** Opening RECORDS FOR THIS EXERCISE block **
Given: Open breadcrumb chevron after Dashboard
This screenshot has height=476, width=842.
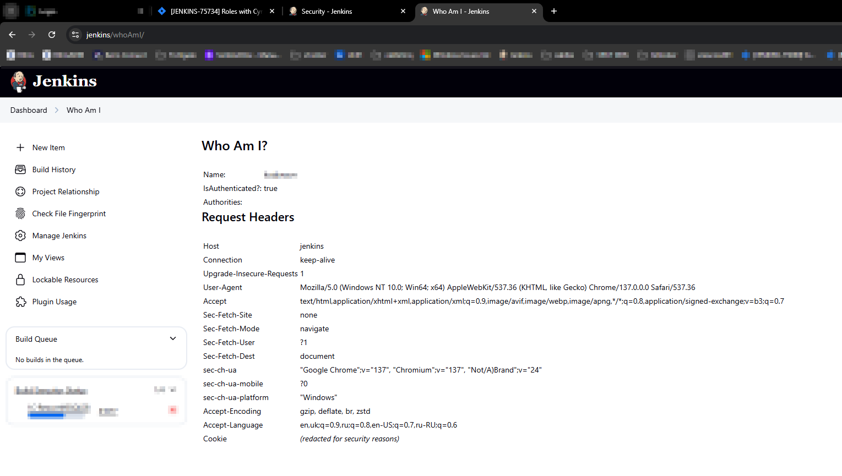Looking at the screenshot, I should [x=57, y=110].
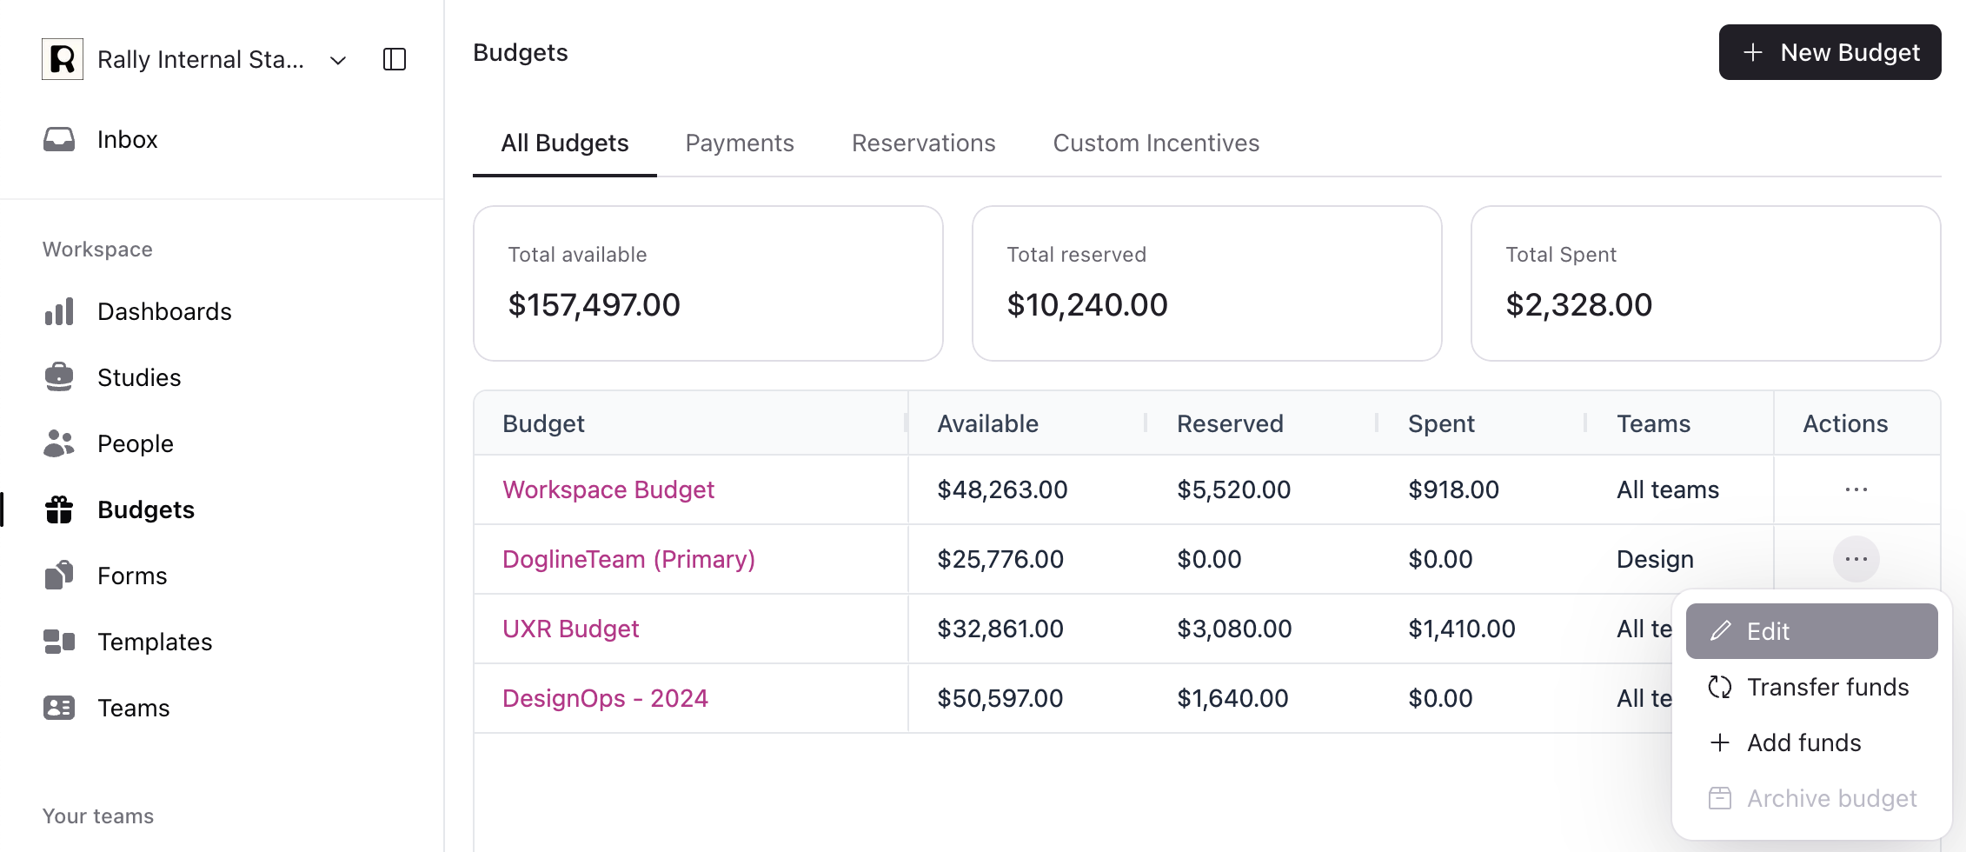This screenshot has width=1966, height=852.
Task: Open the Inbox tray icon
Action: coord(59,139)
** Closing RECORDS FOR THIS EXERCISE block **
** Opening RECORDS FOR THIS EXERCISE block **
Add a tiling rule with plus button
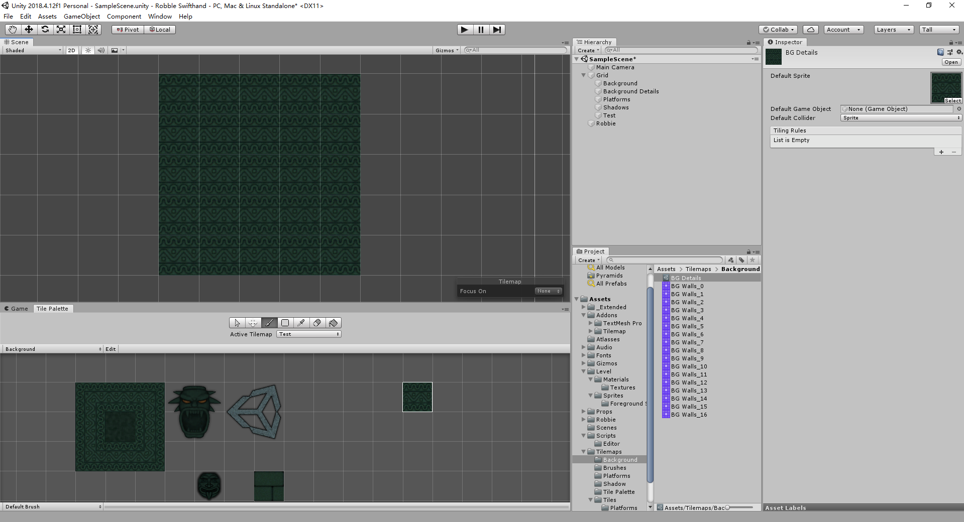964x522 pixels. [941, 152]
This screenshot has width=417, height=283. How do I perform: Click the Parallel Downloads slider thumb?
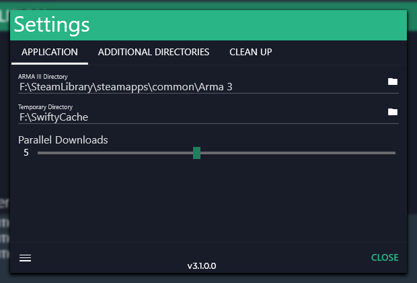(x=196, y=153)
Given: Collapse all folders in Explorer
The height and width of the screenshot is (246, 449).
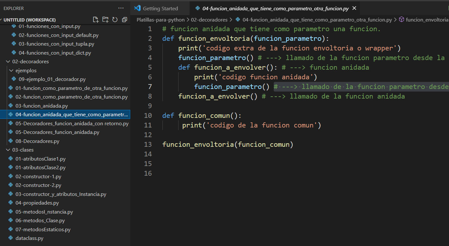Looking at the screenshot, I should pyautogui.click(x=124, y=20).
** Closing RECORDS FOR THIS EXERCISE block **
Only the lines of the data holding the string "Given" are wanted; copy each of them.

Given: Open breadcrumb chevron after Dashboard
Given: Collapse all folders in Explorer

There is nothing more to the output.